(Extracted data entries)
########
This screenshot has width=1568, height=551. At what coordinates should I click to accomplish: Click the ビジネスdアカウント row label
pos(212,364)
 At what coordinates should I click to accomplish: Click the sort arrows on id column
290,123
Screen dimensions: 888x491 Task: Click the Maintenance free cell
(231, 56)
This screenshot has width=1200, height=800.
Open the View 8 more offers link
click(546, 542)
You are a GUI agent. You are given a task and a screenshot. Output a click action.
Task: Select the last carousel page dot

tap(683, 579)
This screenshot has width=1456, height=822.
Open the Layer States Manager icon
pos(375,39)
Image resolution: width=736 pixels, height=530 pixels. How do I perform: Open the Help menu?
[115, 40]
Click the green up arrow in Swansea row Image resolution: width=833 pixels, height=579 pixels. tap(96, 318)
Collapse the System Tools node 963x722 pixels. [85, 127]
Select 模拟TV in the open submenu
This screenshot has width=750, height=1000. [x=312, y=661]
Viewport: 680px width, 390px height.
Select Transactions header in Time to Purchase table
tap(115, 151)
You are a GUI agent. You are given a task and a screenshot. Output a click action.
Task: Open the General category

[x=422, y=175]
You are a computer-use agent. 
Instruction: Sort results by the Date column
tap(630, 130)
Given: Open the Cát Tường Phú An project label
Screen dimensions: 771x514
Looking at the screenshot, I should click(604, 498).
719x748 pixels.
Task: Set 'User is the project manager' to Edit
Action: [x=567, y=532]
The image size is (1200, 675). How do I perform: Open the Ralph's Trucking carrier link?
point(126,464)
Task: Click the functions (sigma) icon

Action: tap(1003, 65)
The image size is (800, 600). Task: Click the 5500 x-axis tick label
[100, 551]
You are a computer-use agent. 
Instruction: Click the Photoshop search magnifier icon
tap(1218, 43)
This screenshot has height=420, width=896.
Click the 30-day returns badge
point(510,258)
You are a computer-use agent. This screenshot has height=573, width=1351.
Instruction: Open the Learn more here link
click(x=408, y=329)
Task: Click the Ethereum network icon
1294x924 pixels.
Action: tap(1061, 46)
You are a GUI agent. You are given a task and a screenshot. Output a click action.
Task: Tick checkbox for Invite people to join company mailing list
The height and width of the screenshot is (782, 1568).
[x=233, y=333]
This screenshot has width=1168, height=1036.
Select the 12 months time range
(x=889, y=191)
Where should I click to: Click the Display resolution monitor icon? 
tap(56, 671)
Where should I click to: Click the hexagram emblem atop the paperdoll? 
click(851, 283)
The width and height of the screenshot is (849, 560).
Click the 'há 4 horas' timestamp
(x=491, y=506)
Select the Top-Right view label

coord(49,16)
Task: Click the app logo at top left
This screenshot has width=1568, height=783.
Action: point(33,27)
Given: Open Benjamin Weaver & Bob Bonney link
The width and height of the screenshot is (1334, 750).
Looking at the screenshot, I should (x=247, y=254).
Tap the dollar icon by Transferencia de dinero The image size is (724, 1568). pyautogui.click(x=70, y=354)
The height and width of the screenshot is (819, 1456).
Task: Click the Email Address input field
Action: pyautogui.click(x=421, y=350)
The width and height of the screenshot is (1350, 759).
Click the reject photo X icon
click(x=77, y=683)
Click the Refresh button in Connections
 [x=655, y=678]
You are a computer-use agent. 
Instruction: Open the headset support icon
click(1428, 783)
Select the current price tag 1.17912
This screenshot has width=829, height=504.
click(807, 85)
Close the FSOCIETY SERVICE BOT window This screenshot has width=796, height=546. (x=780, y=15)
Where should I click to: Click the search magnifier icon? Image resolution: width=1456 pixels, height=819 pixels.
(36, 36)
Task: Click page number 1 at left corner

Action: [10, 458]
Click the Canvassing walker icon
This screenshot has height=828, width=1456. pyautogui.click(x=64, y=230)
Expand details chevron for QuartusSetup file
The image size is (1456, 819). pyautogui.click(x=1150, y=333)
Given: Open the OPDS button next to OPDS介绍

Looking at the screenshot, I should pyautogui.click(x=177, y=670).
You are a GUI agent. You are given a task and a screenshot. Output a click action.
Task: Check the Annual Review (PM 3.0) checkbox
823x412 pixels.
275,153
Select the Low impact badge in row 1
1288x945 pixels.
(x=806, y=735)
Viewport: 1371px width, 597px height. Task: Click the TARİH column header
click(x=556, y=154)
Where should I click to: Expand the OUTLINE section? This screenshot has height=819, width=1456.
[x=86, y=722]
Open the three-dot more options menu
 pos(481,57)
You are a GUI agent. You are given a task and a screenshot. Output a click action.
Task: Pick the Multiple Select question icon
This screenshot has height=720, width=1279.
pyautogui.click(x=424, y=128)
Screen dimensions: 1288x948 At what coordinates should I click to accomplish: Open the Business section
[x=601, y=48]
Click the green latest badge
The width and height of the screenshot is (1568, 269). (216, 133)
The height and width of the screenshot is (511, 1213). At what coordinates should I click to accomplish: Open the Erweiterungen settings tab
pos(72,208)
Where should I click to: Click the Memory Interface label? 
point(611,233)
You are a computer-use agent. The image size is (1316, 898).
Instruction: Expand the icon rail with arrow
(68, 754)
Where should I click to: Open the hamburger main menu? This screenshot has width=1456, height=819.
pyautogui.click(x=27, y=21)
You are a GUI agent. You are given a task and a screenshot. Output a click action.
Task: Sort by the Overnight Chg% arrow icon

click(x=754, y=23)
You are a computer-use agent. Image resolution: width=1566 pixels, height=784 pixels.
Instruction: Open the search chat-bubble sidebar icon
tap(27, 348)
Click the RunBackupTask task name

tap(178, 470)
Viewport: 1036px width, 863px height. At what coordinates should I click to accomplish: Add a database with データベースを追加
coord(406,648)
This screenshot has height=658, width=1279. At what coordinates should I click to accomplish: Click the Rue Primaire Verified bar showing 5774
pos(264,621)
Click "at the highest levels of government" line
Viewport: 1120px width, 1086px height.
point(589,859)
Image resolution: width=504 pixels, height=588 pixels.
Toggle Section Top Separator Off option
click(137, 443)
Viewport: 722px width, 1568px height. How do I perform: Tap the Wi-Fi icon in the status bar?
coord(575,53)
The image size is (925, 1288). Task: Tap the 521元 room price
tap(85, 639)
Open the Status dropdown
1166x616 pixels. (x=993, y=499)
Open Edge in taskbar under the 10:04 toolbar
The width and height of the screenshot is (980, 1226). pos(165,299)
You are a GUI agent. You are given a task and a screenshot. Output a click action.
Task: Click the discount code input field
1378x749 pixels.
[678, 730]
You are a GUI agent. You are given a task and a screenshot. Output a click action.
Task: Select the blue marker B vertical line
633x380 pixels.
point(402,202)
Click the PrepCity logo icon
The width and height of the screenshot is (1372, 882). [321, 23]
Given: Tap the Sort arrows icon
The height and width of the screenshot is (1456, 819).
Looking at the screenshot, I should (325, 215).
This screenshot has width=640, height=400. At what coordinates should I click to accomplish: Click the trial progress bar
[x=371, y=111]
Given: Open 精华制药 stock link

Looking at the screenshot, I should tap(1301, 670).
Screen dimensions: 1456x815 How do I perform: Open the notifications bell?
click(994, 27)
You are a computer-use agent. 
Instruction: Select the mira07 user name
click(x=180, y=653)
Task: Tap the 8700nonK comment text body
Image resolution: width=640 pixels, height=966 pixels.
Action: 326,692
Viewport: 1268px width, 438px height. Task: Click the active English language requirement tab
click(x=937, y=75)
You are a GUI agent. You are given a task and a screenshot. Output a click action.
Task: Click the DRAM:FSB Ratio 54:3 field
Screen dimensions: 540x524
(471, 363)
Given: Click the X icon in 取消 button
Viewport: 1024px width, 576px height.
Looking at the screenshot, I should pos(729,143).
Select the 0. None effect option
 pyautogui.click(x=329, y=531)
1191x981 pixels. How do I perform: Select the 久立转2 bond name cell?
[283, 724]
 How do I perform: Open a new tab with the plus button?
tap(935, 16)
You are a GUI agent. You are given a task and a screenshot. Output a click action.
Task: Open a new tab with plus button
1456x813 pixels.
########
Rewrite everything from the start of the material down to the line containing "point(510,258)", replacing "Instruction" with "Command" wherever it occurs and changing nothing else.

» **Exercise answer**:
This screenshot has width=1568, height=551. At what coordinates should I click to accomplish: Click the ビジネスdアカウント row label
pos(212,364)
 At what coordinates should I click to accomplish: Click the sort arrows on id column
290,123
Screen dimensions: 888x491 Task: Click the Maintenance free cell
(231, 56)
This screenshot has width=1200, height=800.
Open the View 8 more offers link
click(546, 542)
You are a GUI agent. You are given a task and a screenshot. Output a click action.
Task: Select the last carousel page dot

tap(683, 579)
This screenshot has width=1456, height=822.
Open the Layer States Manager icon
pos(375,39)
Image resolution: width=736 pixels, height=530 pixels. How do I perform: Open the Help menu?
[115, 40]
Click the green up arrow in Swansea row Image resolution: width=833 pixels, height=579 pixels. tap(96, 318)
Collapse the System Tools node 963x722 pixels. [85, 127]
Select 模拟TV in the open submenu
This screenshot has width=750, height=1000. [x=312, y=661]
Viewport: 680px width, 390px height.
Select Transactions header in Time to Purchase table
tap(115, 151)
You are a GUI agent. You are given a task and a screenshot. Output a click action.
Task: Open the General category

[x=422, y=175]
You are a computer-use agent. 
Command: Sort results by the Date column
tap(630, 130)
Given: Open the Cát Tường Phú An project label
Screen dimensions: 771x514
Looking at the screenshot, I should click(604, 498).
719x748 pixels.
Task: Set 'User is the project manager' to Edit
Action: [x=567, y=532]
The image size is (1200, 675). How do I perform: Open the Ralph's Trucking carrier link?
point(126,464)
Task: Click the functions (sigma) icon

Action: tap(1003, 65)
The image size is (800, 600). Task: Click the 5500 x-axis tick label
[100, 551]
You are a computer-use agent. 
Command: Click the Photoshop search magnifier icon
tap(1218, 43)
This screenshot has height=420, width=896.
Click the 30-day returns badge
point(510,258)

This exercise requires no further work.